Tasks to complete
(a) In the passage on the Fifth Monarchist uprising, how many men were killed in the battle in Wood Street?
(b) Reproduce the portion of the passage on the Fifth Monarchist uprising that begins with the words containing "Not only can" and ends with "proclamation announced here.".
[Document section Boundary: Start]
Not only can this location claim a role at the start of the Civil War, but also at the very end. In January 1661, while negotiations for the restoration of the monarchy were still ongoing, an armed group of fifty Anabaptist fanatics tried to capture the city. Known as the Fifth Monarchists, they took their name from a biblical prophecy that four monarchies, Babylonian, Persian, Macedonian and Roman, would precede the monarchy of Christ. They marched up Cheapside to the symbolic site of the Cheapside Cross. Here they were met by troops of the Trained Bands and the Life Guards. They were eventually corralled into Wood Street, where a bloody pitched battle ensued. A heavy death toll saw twenty-two men killed. A further ten Fifth Monarchists were subsequently hanged, drawn and quartered. Three months later, Charles II was crowned king, with a royal proclamation announced here.
[Document section Boundary: End]
[Data extracts Boundary: Start]
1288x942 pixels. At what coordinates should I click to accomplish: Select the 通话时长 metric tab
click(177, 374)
[Data extracts Boundary: End]
[Data extracts Boundary: Start]
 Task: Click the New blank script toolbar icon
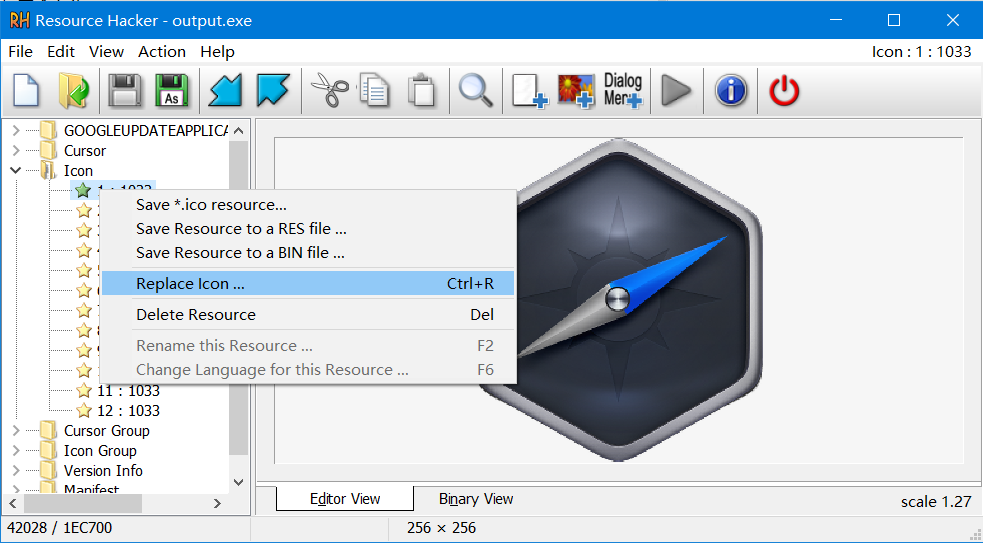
[Data extracts Boundary: End]
Answers in order
(a) Twenty-two men were killed.

(b)
Not only can this location claim a role at the start of the Civil War, but also at the very end. In January 1661, while negotiations for the restoration of the monarchy were still ongoing, an armed group of fifty Anabaptist fanatics tried to capture the city. Known as the Fifth Monarchists, they took their name from a biblical prophecy that four monarchies, Babylonian, Persian, Macedonian and Roman, would precede the monarchy of Christ. They marched up Cheapside to the symbolic site of the Cheapside Cross. Here they were met by troops of the Trained Bands and the Life Guards. They were eventually corralled into Wood Street, where a bloody pitched battle ensued. A heavy death toll saw twenty-two men killed. A further ten Fifth Monarchists were subsequently hanged, drawn and quartered. Three months later, Charles II was crowned king, with a royal proclamation announced here.